Jesuit Father Joseph V. Dolan died on April 30, 2015, at Murray-Weigel Hall in the Bronx, New York. The oldest member of the USA Northeast Province of the Society of Jesus, he had celebrated his 98th birthday on March 5, 2015. He was a Jesuit for 73 years and a priest for 62 years.
Fr. Dolan was born in 1917 to Joseph and Mary (Murphy) Dolan. He was one of the oldest living graduates of Regis High School, graduating in 1935 and then attending Fordham University. He entered the New York Province Jesuits at the Novitiate of St. Andrew-on-Hudson in Poughkeepsie, New York, on June 20, 1941.
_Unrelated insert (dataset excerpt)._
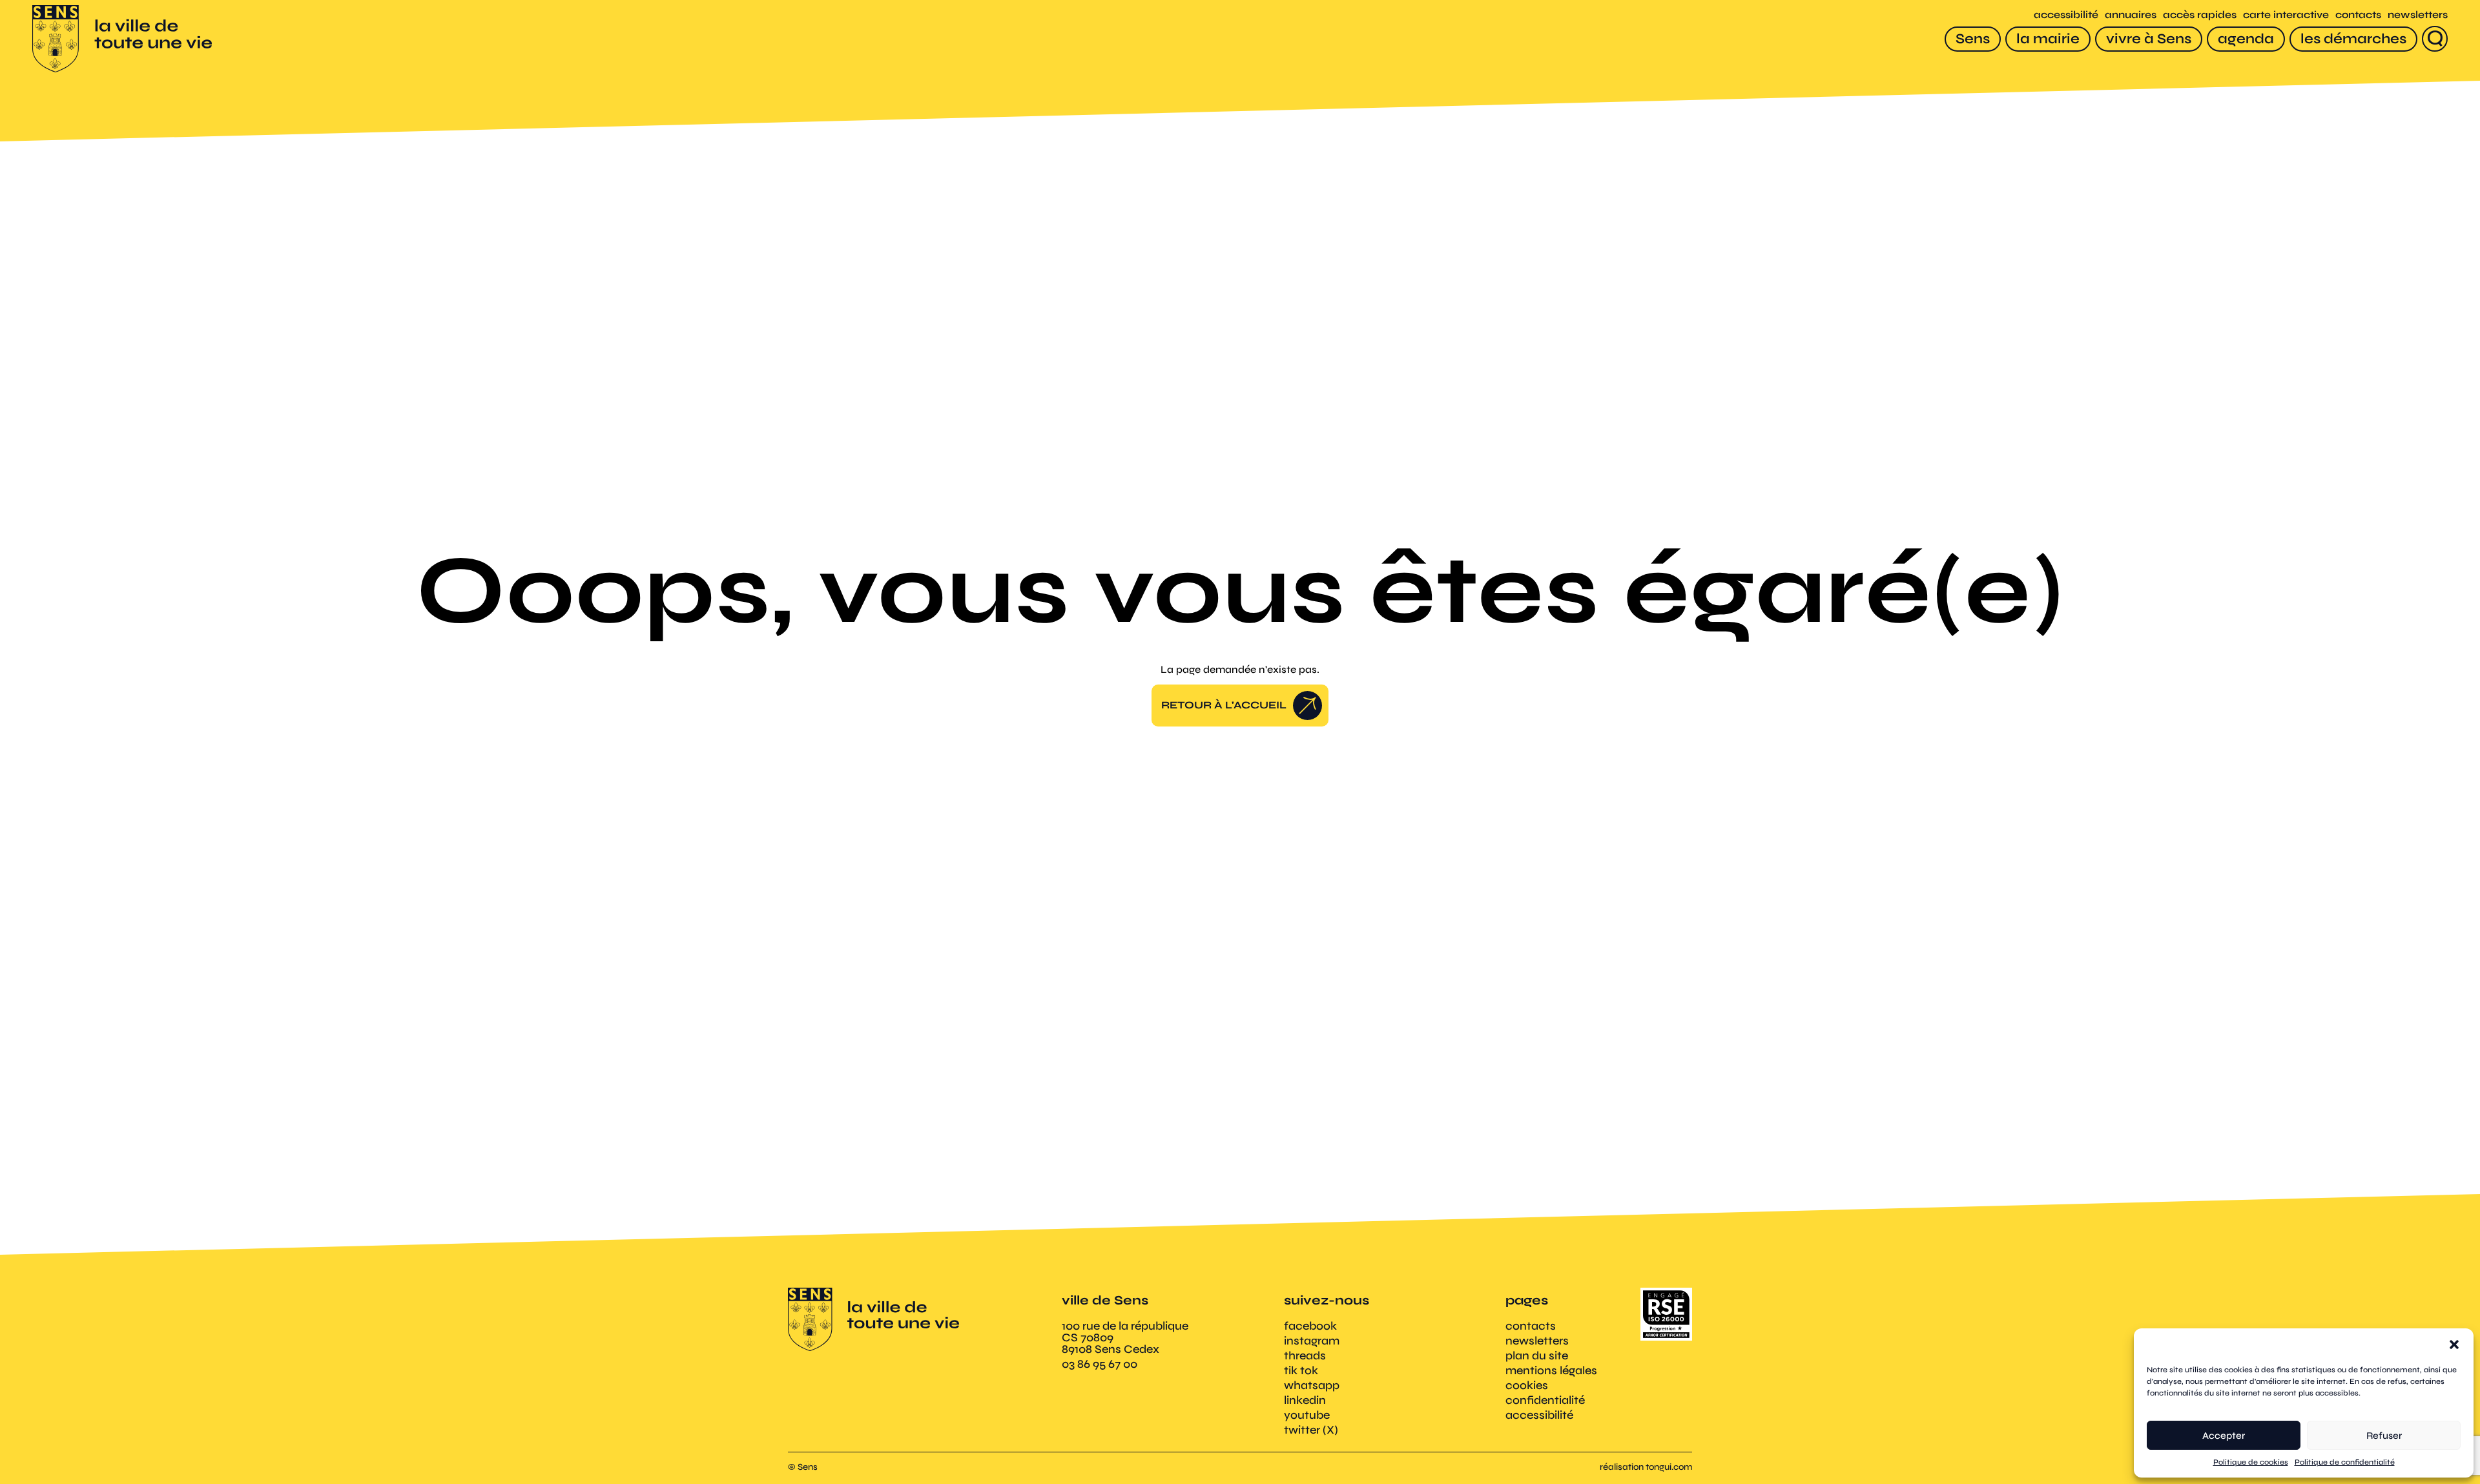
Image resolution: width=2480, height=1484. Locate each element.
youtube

Following novitiate and one year of juniorate studies, he advanced to Woodstock College, Maryland, for the study of philosophy (1944-46). For regency, he taught for one year at Canisius High School in Buffalo, New York, and then studied philosophy at Fordham for one year. From 1948-49 he taught philosophy at St. Peter’s College in Jersey City, New Jersey.
On the path to ordination, he returned to Woodstock College in 1949. He was ordained to the priesthood there on June 22, 1952. In 1954 he journeyed north to Laval University, Quebec to study and gain a degree in philosophy, which he would teach for many years, beginning in Buffalo at Canisius College (1957-60) where he taught psychology and ethics. In 1960 he taught at Fordham University and then at St. Peter’s College (1962-64) before returning to Fordham University in 1964 and that would be his base for the remainder of his life.
In 1989, he was named professor emeritus of philosophy. This opened him to new horizons, and so he taught philosophy briefly at the Inter-Diocesan Seminary in Papua New Guinea in 1990. Upon returning to Fordham, he served in the Jesuit community as an assistant to the minister. From 1995-2009, while residing at Loyola Hall at Fordham, he served as host and director of the Jesuit Villa at Mitchell Farm. In 2012 he graciously took up his final assignment to pray for the church and Society at Murray-Weigel Hall.
Fr. Dolan was justifiably proud of his age as the oldest Jesuit of the province. A formerly serious and formal philosophy professor, he became the gracious, generous and faithful assistant in and beyond the Jesuit community. Always the priest, even in his 90s he would drive daily to celebrate Mass at local parishes.